Data extracts: Begin

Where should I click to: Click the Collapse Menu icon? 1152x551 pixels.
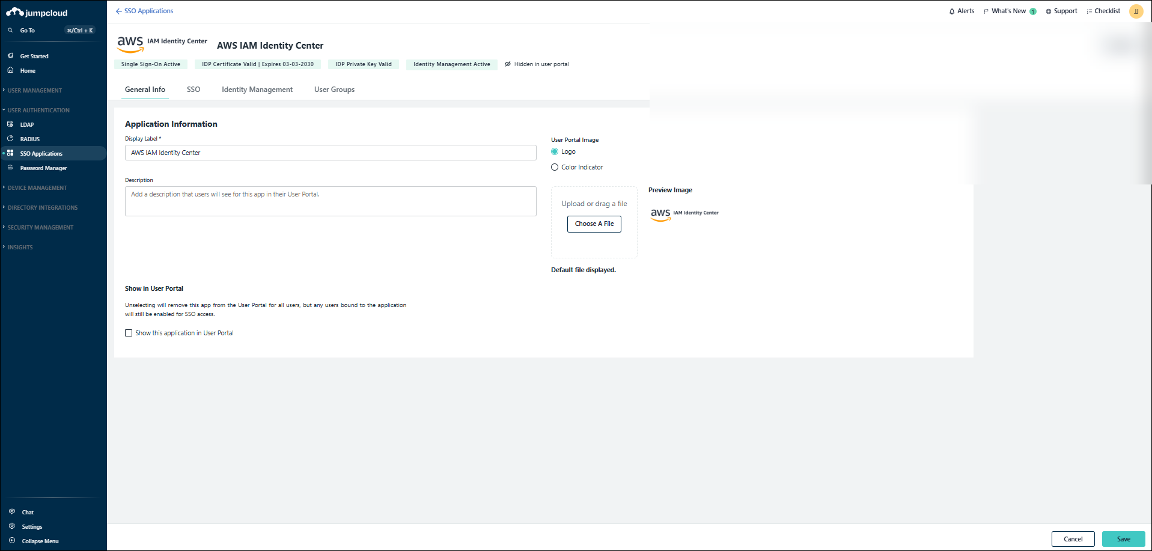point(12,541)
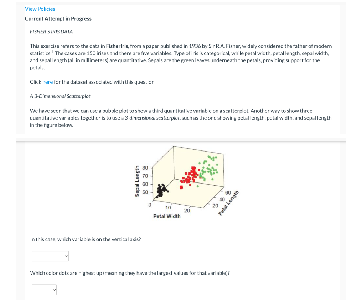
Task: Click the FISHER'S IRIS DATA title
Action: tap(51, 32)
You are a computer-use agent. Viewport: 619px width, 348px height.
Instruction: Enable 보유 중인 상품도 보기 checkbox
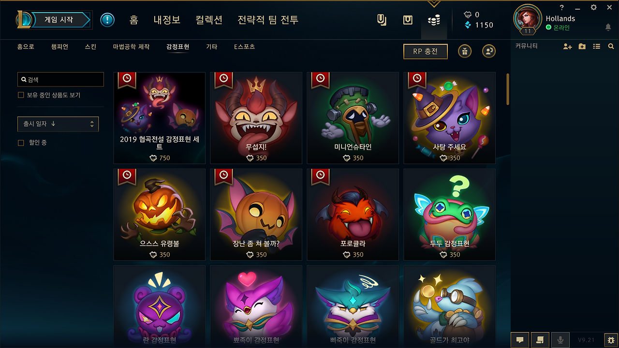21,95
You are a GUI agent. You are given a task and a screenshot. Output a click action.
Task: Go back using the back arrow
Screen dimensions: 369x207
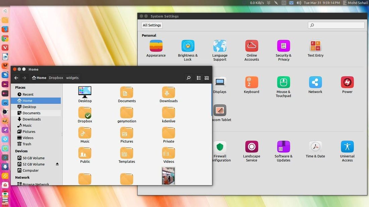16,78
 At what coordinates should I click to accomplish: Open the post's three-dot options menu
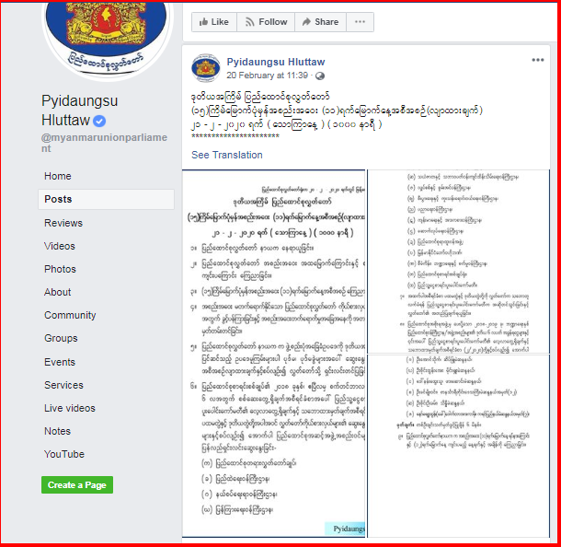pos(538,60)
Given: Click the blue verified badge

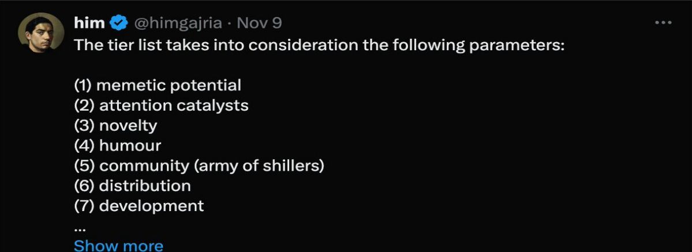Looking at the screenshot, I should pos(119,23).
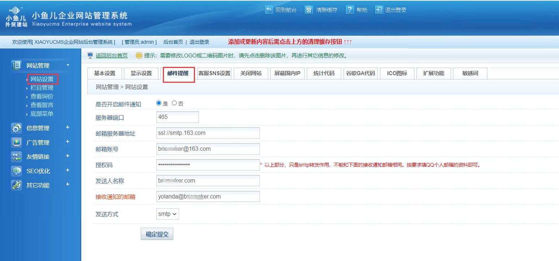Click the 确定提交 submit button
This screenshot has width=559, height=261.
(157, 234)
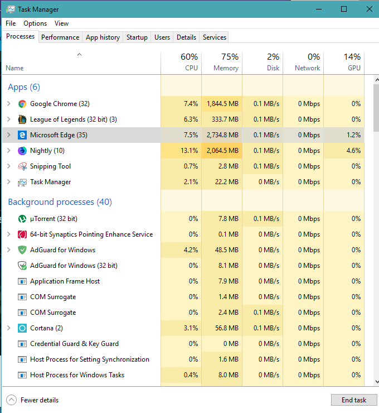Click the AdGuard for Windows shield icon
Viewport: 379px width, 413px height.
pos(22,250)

Data extracts: End

### About this exercise
Scan the entries for the word "agent". Report each line that has it.

### Finished task
You are a computer-use agent. Viewport: 619px width, 348px height.
You are a GUI agent. You are given a task and a screenshot. Output a click action.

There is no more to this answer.